*Problems to solve:*
- 1) From the lathe forum thread, extract the passage starting at "## wrmiller (Jun" and ending at "my chuck keys...", word for word.
- 2) Reproduce the listing verbatim, starting at its first line and ending at the line that contains "This screenshot has width=1200, height=541.", with both of those lines included.
:: Document extract
# Very Simple Update For My Pm-1340gt Lathe



## JimFouch (Jan 10, 2017)

So I recently did a job that required me to reset the angle on my compound a few dozen times. It was a bit hard to read at times, so I got out some black acrylic paint and decided to fill in the engraving for the compound.

I know I could have probably done a better job of getting all the very fine chips out, but I can always come back with some acetone later and redo it.

I think it came out pretty decent.


----------



## rkiefer (Jan 10, 2017)

Looks great and such a simple upgrade.

Randy


----------



## marcusp323 (Jan 11, 2017)

I should probably get ambitious & do that too. Been busy enough with a motor upgrade & reinforcing the stand last week. Made a small rack to hold chuck keys & the like tonight. Still gotta get the gear oiler mounted & plumbed too. Never ends I guess 
Mark


----------



## Larry42 (Jun 29, 2019)

Seems like we work on the equipment more than we do with it. I keep thinking just a few more.... Seems like every time I start a new project, I need another: tool, accessory, ...……..


----------



## wrmiller (Jun 29, 2019)

I've been waiting for years for Matt to get his cast irons stands for the 1340GT done so I can figure out how to get a set. 

With the smaller/lighter chucks everything is fine, but with my 8" PBA on there I can get a bit of a 'wobble' at some frequencies. It's annoying, to say the least.

I like the paint idea, but I may have to do mine in red so I can actually see the numbers.

And I still have to make a little rack for my chuck keys...


----------



## T Bredehoft (Jun 29, 2019)

wrmiller said:


> And I still have to make a little rack for my chuck keys.



I did that last week, tail stock tools, tool


----------



## Firstgear (Jun 29, 2019)

Good idea!


----------



## INTJ (Jul 15, 2019)

You mean we are supposed to actually USE those numbers on the compound?


----------
::::
:: Records for the exercise
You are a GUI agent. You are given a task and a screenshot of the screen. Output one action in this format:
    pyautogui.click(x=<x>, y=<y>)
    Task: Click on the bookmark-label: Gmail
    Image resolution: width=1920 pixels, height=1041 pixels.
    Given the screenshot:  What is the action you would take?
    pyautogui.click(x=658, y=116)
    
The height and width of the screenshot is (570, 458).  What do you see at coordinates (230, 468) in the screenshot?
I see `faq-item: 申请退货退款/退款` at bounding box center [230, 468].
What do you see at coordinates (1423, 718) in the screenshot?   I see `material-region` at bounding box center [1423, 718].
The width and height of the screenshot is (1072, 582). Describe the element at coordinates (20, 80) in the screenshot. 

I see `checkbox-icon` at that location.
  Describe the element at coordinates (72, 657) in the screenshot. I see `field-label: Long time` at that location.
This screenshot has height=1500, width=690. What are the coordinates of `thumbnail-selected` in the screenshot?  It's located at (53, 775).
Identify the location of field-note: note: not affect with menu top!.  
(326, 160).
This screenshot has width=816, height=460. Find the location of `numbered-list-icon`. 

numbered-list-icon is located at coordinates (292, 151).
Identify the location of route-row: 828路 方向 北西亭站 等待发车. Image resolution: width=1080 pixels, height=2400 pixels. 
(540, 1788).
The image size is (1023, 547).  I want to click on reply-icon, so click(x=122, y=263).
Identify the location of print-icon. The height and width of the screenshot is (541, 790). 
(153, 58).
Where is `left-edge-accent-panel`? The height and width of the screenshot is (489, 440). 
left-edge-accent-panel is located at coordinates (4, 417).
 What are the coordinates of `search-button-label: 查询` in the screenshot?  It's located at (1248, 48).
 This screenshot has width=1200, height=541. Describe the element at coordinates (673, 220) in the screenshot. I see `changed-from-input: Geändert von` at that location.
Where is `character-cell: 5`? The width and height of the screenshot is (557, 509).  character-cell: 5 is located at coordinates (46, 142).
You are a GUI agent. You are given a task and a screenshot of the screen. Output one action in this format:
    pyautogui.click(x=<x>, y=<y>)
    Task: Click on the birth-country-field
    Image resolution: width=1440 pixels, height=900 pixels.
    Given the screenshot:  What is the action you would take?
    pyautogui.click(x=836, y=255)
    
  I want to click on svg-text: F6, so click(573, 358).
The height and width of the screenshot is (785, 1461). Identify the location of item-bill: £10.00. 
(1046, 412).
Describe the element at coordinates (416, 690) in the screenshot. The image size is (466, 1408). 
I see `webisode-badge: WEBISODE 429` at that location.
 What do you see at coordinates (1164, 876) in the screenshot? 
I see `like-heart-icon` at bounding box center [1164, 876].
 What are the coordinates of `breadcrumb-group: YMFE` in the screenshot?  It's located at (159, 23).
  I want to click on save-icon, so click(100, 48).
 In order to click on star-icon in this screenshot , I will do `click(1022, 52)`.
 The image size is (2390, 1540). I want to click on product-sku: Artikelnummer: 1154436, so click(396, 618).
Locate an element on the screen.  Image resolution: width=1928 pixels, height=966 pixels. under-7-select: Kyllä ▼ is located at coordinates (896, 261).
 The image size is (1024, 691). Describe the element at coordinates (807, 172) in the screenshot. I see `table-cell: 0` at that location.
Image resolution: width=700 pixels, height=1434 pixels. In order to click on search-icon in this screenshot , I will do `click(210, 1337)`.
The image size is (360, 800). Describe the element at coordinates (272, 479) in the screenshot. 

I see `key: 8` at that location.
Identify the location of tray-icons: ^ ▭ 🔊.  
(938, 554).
::::
*Responses per task:*
- 1)
## wrmiller (Jun 29, 2019)

I've been waiting for years for Matt to get his cast irons stands for the 1340GT done so I can figure out how to get a set. 

With the smaller/lighter chucks everything is fine, but with my 8" PBA on there I can get a bit of a 'wobble' at some frequencies. It's annoying, to say the least.

I like the paint idea, but I may have to do mine in red so I can actually see the numbers.

And I still have to make a little rack for my chuck keys...

- 2)
You are a GUI agent. You are given a task and a screenshot of the screen. Output one action in this format:
    pyautogui.click(x=<x>, y=<y>)
    Task: Click on the bookmark-label: Gmail
    Image resolution: width=1920 pixels, height=1041 pixels.
    Given the screenshot:  What is the action you would take?
    pyautogui.click(x=658, y=116)
    
The height and width of the screenshot is (570, 458).  What do you see at coordinates (230, 468) in the screenshot?
I see `faq-item: 申请退货退款/退款` at bounding box center [230, 468].
What do you see at coordinates (1423, 718) in the screenshot?   I see `material-region` at bounding box center [1423, 718].
The width and height of the screenshot is (1072, 582). Describe the element at coordinates (20, 80) in the screenshot. 

I see `checkbox-icon` at that location.
  Describe the element at coordinates (72, 657) in the screenshot. I see `field-label: Long time` at that location.
This screenshot has height=1500, width=690. What are the coordinates of `thumbnail-selected` in the screenshot?  It's located at (53, 775).
Identify the location of field-note: note: not affect with menu top!.  
(326, 160).
This screenshot has width=816, height=460. Find the location of `numbered-list-icon`. 

numbered-list-icon is located at coordinates (292, 151).
Identify the location of route-row: 828路 方向 北西亭站 等待发车. Image resolution: width=1080 pixels, height=2400 pixels. 
(540, 1788).
The image size is (1023, 547).  I want to click on reply-icon, so click(x=122, y=263).
Identify the location of print-icon. The height and width of the screenshot is (541, 790). 
(153, 58).
Where is `left-edge-accent-panel`? The height and width of the screenshot is (489, 440). 
left-edge-accent-panel is located at coordinates (4, 417).
 What are the coordinates of `search-button-label: 查询` in the screenshot?  It's located at (1248, 48).
 This screenshot has width=1200, height=541. Describe the element at coordinates (673, 220) in the screenshot. I see `changed-from-input: Geändert von` at that location.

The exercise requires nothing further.